§ **Source records**:
======
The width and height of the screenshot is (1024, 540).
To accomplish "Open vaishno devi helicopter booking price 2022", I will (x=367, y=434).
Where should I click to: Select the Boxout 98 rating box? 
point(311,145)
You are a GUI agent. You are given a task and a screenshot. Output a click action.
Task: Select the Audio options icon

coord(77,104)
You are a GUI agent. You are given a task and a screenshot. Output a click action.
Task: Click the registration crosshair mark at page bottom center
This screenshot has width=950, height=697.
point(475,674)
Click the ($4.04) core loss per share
======
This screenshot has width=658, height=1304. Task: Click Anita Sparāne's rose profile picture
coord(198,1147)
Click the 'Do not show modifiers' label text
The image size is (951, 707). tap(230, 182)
======
§ **Problem to work on**: Transcribe verbatim the entries from the line with "The width and" up to and including the line with "point(311,145)".

§ **Full output**:
The width and height of the screenshot is (1024, 540).
To accomplish "Open vaishno devi helicopter booking price 2022", I will (x=367, y=434).
Where should I click to: Select the Boxout 98 rating box? 
point(311,145)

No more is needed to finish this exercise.